Document excerpt START

Dartmouth-Hitchcock Medical Center leaves Pioneer ACO
Dartmouth-Hitchcock Medical Center has withdrawn from the Pioneer Accountable Care Organization Model, which requires participating medical centers to emphasize quality of care rather than fee for service care, DHMC director of external relations Rick Adams and DHMC director of value-based reimbursement modelsLynn Guillette said.
DHMC was one of the 32 original Pioneer ACO members, of which only 19 remain. Under ACO models, health care centers scrutinized services provided, with the aim of providing fewer unnecessary procedures to patients and instead focus on the quality of health care. The largest benefit of ACO models is that they give health care providers an incentive to shift from service for fee procedures, economics and public policy professor Charles Wheelan said.
“ACO models are a way to make sure the patient is getting the right care — not more care,” Wheelan said.
The ACO model allows health care providers and those who will cover the cost of the procedure to split the cost of care based on evaluations of quality benchmarks the health care provider is expected to meet, Wheelan added.
“The theory behind ACO models has the potential to reduce cost and improve health care for patients,” Wheelan said.
But ACO models can fail because they pay medical facilities to reduce unnecessary procedures, rather than rewarding them for positive patient outcomes, Wheelan said.
In this case, Guillette and Adams said that the financial model behind Pioneer was not suitable for DHMC. Guillette said that while the Pioneer ACO model has proven beneficial for other health care providers, DHMC could not sustain the financial cost of providing care under this ACO.
“I think the Pioneer ACO model financial model is just flawed,” she said. “We as an organization just cannot financially sustain that.”

Document excerpt END
Entries provided START

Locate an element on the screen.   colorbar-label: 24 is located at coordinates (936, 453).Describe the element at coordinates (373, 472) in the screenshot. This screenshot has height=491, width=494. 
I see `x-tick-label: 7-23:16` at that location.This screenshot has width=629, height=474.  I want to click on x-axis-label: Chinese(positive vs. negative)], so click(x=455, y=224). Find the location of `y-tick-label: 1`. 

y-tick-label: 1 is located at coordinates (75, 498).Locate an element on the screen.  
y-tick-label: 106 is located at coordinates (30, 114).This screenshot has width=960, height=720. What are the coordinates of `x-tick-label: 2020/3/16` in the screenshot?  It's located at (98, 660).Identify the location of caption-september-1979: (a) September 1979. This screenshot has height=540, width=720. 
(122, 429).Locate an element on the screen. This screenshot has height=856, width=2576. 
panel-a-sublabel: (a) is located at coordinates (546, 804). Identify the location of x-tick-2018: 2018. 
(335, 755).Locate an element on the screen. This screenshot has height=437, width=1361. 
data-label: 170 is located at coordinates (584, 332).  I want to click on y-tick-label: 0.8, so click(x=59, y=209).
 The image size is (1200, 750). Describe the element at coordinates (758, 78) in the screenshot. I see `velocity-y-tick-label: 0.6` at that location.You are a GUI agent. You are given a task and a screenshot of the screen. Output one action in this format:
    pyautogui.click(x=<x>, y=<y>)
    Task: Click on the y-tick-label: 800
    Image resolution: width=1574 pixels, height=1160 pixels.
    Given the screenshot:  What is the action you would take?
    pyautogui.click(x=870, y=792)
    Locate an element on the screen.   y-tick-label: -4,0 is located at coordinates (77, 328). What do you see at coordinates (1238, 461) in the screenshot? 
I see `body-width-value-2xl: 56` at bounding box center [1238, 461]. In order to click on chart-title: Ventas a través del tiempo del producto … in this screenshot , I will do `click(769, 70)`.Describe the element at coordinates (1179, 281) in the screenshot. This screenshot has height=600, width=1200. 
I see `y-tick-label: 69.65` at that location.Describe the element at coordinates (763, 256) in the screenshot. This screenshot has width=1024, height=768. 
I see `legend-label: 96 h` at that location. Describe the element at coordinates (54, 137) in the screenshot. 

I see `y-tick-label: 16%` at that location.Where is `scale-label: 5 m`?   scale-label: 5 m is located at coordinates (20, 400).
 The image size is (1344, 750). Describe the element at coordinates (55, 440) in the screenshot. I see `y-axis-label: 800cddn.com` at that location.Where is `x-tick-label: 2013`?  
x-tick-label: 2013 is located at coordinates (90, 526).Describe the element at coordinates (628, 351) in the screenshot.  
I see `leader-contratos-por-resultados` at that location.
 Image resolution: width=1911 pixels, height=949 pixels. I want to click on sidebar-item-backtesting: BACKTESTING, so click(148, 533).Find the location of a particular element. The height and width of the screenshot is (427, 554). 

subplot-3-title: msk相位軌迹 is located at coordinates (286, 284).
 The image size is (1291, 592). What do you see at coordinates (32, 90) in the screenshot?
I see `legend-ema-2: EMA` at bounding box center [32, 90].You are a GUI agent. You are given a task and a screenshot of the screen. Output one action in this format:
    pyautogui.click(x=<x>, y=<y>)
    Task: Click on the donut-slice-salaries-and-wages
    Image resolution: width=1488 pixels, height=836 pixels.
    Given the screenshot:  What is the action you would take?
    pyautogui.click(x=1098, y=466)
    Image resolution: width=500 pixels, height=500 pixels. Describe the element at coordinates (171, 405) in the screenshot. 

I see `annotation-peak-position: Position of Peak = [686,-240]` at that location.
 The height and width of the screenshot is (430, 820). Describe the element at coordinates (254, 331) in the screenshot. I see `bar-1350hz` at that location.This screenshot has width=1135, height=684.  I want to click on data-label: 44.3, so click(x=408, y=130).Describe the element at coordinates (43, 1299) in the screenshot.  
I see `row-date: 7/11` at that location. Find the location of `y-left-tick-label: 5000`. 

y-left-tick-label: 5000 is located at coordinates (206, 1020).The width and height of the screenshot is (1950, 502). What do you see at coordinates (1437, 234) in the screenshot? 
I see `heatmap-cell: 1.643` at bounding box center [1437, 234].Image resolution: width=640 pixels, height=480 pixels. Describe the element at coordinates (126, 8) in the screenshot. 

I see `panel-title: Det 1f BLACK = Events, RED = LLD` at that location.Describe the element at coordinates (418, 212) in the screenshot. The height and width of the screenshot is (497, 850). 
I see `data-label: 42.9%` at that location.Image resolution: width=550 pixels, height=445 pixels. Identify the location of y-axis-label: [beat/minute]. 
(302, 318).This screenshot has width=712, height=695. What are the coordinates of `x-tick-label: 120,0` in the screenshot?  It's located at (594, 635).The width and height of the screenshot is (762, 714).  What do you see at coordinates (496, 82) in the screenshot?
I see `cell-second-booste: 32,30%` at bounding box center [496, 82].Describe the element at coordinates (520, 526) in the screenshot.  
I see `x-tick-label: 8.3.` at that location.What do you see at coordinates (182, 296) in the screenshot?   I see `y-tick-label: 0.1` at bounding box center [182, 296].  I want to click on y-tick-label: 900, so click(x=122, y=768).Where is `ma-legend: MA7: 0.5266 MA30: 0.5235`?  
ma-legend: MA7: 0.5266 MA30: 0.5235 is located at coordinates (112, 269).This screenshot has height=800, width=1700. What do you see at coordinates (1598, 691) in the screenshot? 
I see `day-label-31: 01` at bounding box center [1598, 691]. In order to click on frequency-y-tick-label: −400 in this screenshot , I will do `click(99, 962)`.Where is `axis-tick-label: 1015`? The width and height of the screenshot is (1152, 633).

Entries provided END

Exercise aim: According to the article on Dartmouth-Hitchcock leaving the Pioneer ACO, why did the medical center withdraw? Answer in one to three sentences. The material has no connection to the article.

Response area: Guillette and Adams said the financial model behind Pioneer was not suitable for DHMC. The medical center could not sustain the financial cost of providing care under this ACO, and Guillette called the model's financial model flawed.